#### [BRIEF 1]
Please render everything in the listing from the line containing "centre circle machine" down to the line containing "pos(396,161)" as a Markdown table with the columns Row and Line, numbering the rows and omitting blank lines.

#### [TEXT SHOWN]
O, wad some Power the giftie gie us
To see oursels as others see us!
Many Americans will be unaware of some recent developments that cast an interesting light on developments across the Atlantic. The elected mayor of London, Ken Livingstone, has rescued his city from being a perpetual traffic jam with his highly successful congestion charge on vehicles entering the centre. However, instead of being grateful for the easier access to the US embassy in Grosvenor Square, the US Mission refuses to pay since they regard it as a tax.
Livingstone said, with his customary colourful phrasing, "It would actually be quite nice if the American ambassador in Britain could pay the charge that everybody else is paying and not actually try and skive out of it like some chiselling little crook." Apart from the fact that H.E. Robert Tuttle was a Reagan appointee, is a car salesman on a large scale, and has now been appointed by George W. Bush, probably for being a major donor, we can say little about his character. But please see my Ermine for IOU's column from Tribune, below, for some transatlantic connections on people buying honours beyond their apparent merits. Tuttle has as much qualification for being diplomatic as Livingstone!

#### [DATA SHOWN]

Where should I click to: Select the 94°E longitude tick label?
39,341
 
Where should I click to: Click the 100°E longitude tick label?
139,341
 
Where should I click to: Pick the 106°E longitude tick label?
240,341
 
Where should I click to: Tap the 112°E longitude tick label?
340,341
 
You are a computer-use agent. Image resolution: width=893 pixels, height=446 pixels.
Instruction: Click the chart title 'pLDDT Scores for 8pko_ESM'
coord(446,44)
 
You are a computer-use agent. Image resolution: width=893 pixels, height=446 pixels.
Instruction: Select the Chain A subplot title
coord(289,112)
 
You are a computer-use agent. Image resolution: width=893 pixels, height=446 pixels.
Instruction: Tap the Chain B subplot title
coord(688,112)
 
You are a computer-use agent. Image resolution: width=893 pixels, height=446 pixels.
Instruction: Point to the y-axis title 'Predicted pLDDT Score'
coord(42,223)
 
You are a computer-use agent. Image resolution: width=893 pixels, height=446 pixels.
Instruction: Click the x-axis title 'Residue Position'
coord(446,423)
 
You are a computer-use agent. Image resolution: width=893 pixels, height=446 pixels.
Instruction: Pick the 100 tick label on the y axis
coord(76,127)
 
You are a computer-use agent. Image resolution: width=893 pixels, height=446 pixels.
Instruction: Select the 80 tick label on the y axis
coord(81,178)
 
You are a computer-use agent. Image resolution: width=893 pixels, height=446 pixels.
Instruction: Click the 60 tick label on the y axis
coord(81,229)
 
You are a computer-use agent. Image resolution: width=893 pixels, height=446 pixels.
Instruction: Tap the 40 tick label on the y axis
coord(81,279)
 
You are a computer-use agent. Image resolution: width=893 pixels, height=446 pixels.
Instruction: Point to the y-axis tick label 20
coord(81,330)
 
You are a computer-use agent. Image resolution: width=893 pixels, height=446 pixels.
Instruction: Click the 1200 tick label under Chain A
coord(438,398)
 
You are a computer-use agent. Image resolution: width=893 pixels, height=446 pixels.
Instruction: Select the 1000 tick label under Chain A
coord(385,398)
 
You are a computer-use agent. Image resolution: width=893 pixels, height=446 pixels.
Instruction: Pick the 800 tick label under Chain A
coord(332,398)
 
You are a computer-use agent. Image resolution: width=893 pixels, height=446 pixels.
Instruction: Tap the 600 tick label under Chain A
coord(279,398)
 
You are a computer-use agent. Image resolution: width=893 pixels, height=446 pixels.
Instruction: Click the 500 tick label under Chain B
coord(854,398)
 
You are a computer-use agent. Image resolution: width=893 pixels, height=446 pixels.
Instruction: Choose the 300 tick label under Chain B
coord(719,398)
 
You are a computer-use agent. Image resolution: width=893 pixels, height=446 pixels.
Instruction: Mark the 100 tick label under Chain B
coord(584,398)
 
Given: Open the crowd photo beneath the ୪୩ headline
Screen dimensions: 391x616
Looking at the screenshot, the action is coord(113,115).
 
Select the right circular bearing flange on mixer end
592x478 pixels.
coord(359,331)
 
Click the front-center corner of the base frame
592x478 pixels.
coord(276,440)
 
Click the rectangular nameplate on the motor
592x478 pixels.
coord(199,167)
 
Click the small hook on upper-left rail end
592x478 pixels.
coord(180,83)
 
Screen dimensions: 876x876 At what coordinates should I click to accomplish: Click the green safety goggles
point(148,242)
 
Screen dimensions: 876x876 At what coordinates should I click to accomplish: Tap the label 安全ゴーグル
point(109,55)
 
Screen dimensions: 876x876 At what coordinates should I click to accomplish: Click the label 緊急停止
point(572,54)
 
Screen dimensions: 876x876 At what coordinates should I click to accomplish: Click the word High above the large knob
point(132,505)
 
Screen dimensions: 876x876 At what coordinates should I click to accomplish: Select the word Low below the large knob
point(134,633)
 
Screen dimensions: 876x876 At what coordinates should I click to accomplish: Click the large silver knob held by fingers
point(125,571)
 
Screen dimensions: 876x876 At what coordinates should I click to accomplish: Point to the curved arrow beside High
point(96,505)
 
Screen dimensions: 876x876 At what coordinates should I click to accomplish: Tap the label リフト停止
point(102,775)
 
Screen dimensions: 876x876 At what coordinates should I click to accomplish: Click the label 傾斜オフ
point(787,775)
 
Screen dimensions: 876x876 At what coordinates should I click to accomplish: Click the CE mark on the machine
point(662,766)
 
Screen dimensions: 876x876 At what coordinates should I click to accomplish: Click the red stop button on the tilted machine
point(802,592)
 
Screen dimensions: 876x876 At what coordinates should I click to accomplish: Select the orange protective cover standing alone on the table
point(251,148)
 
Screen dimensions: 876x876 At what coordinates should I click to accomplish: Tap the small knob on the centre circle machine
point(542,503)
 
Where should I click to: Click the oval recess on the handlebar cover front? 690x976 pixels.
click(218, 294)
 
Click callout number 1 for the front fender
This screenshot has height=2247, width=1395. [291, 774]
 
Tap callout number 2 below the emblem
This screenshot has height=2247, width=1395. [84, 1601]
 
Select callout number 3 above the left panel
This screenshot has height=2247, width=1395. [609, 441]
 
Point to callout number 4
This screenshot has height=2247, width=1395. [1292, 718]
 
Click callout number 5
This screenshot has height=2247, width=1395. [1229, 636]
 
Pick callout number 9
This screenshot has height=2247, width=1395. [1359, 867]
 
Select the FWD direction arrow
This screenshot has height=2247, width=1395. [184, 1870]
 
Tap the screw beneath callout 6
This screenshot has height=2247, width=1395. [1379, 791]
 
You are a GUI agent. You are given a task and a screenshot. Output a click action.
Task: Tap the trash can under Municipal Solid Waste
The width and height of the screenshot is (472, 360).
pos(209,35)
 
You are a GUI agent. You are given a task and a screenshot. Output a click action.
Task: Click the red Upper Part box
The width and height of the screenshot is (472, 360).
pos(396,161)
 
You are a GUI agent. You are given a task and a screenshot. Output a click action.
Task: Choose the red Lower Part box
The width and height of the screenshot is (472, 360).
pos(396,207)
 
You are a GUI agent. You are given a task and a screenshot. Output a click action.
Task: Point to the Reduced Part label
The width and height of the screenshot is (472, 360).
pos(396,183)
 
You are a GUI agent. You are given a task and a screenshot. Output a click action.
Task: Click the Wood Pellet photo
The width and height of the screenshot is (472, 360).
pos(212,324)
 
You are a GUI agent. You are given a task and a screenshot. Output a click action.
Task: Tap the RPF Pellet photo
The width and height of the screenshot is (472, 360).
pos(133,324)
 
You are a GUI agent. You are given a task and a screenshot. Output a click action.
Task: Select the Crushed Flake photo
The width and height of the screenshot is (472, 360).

#### [BRIEF 2]
Answer these questions from the piece on the London congestion charge:
(a) Who is the elected mayor of London?
(b) In which square is the US embassy located?
(c) Why does the US Mission refuse to pay the charge?

#### [FULL ANSWER 1]
| Row | Line |
|---|---|
| 1 | Screen dimensions: 876x876 At what coordinates should I click to accomplish: Tap the small knob on the centre circle machine |
| 2 | point(542,503) |
| 3 | Where should I click to: Click the oval recess on the handlebar cover front? 690x976 pixels. |
| 4 | click(218, 294) |
| 5 | Click callout number 1 for the front fender |
| 6 | This screenshot has height=2247, width=1395. [291, 774] |
| 7 | Tap callout number 2 below the emblem |
| 8 | This screenshot has height=2247, width=1395. [84, 1601] |
| 9 | Select callout number 3 above the left panel |
| 10 | This screenshot has height=2247, width=1395. [609, 441] |
| 11 | Point to callout number 4 |
| 12 | This screenshot has height=2247, width=1395. [1292, 718] |
| 13 | Click callout number 5 |
| 14 | This screenshot has height=2247, width=1395. [1229, 636] |
| 15 | Pick callout number 9 |
| 16 | This screenshot has height=2247, width=1395. [1359, 867] |
| 17 | Select the FWD direction arrow |
| 18 | This screenshot has height=2247, width=1395. [184, 1870] |
| 19 | Tap the screw beneath callout 6 |
| 20 | This screenshot has height=2247, width=1395. [1379, 791] |
| 21 | You are a GUI agent. You are given a task and a screenshot. Output a click action. |
| 22 | Task: Tap the trash can under Municipal Solid Waste |
| 23 | The width and height of the screenshot is (472, 360). |
| 24 | pos(209,35) |
| 25 | You are a GUI agent. You are given a task and a screenshot. Output a click action. |
| 26 | Task: Click the red Upper Part box |
| 27 | The width and height of the screenshot is (472, 360). |
| 28 | pos(396,161) |

#### [FULL ANSWER 2]
(a) Ken Livingstone
(b) Grosvenor Square
(c) It regards the charge as a tax.